Carl von Clausewitz' "Vom Kriege" erschien 1832; es bleibt bis heut die maßgebende Anleitung für das Kämpfen im Krieg. |
Auf diese Analyse antworte ich mit Carl von Clausewitz' einfachem, aber fundiertem Rat: Entscheide zuerst, welche Politik du verfolgst, danach über deine Strategie, dann über deine Taktik. Oder in Klartext: Fange damit an herauszufinden, was du mit dem Einsatz des Militärs erreichen willst; dann entscheide die groben Umrisse deiner Vorgehensweise, danach die konkreten Mittel.
In diesem Licht ist die Debatte darüber, eine Bodeninvasion zu unternehmen und die Hamas zu stürzen, die Debatte um eine Taktik; das sollte nicht das Thema des Gesprächs sein, bis das Ziel und die Mittel zu dessen Erreichung entschieden sind.

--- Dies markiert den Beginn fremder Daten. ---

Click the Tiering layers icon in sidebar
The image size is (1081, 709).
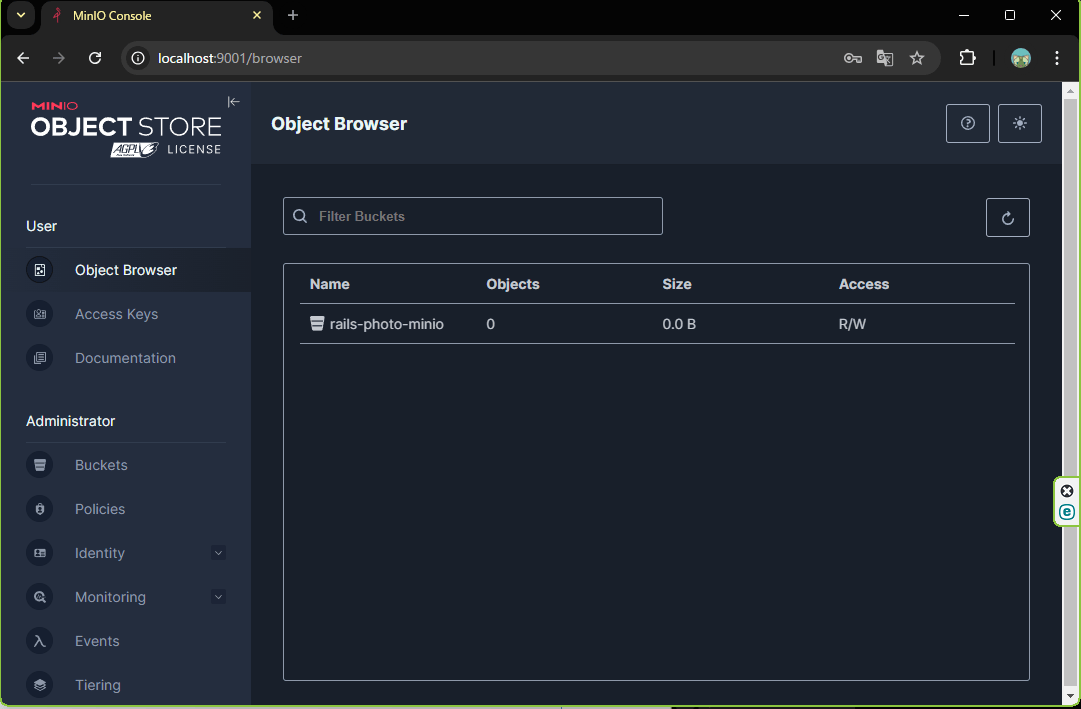click(x=40, y=685)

Wer sich auf die Taktik konzentriert, riskiert den Blick auf das Ziel zu verlieren.
Was sollte dann Israels Ziel im Gazastreifen sein?
Die gelegentliche Machtdemonstration gegen Hamas-Interessen ist fehlgeschlagen, ebenso die Zerstörung der Infrastruktur von Gaza; dasselbe gilt für die gegenteilige Politik des guten Willens und die Aussicht auf wirtschaftlichen Wohlstand. Es ist an der Zeit für etwas völlig anderes, ein Ziel, das über das Senden von Signalen und die Bestrafung von Missetaten hinaus geht, etwas weit Ambitionierteres.
Israelischer Luftangriffe auf Gaza Stadt 2014 hatten nicht den beabsichtigten Effekt. |
Der Sieg ist ein solches Ziel. Sprich: Zielt drauf den Gazanern ein Gefühl der Niederlage aufzudrücken, vom Chef der Hamas bis zum bescheidensten Straßenfeger. Einen israelischen Sieg anstreben steht absolut im Einklang mit historischen Kriegszielen, aber damit tanzt man heutzutage aus der Reihe, wo selbst die Worte Sieg und Niederlage aus dem westlichen Kriegslexikon verschwunden sind. Das israelische Sicherheits-Establishment strebt nur nach Frieden und Ruhe vis-a-vis den Palästinensern; Herr Inbar spricht für sie, wenn er das Ziel des Sieges über die Hamas als "naiv" abtut.
Verhandlungen, Schlichtung, Kompromiss, Zugeständnisse und andere sanfte Mittel haben den Sieg abgelöst. Das klingt gut; aber sie sind damit auf dem palästinensisch-israelischen Schauplatz seit 1993 gescheitert und blind auf ihnen zu beharren garantiert mehr Vernichtung und Tod.
Wenn man sich als Ziel setzt den Gazanern ein Gefühl der Niederlage aufzuzwingen, wie sehen dann die Strategie und die Taktik aus? Diese können in Vorhinein entschieden werden. Sie erfordern eine zeitgleiche und detaillierte Studie der Psychologie der Bevölkerung des Gazastreifens. Zu den Fragen, die beantwortet werden müssen, gehört:
- Inspiriert der Mangel an Lebensmitteln, Wasser, Treibstoff und Medikamenten als Vergeltung für Angriffe auf Israel zu einem Gefühl des Widerstands (muqawama) und Standhaftigkeit (sumud) bei den Gazanern oder bricht das ihren Willen?
- Dieselbe Frage in Sachen Zerstörung von Häusern, Gebäuden und Infrastruktur.
- Würde die Hamas-Führung auszuschalten die Bevölkerung lähmen oder einen Aufstand auslösen?
Israels Sicherheits-Establishment muss diese und damit in Verbindung stehenden Themen erkunden, um eine solide Strategie zu entwerfen und der politischen Führung verlässlichen Rat anzubieten. Auf diese Weise kann Israel mit Sieg als Ziel endlich das bisher unlösbare Problem Gaza angehen.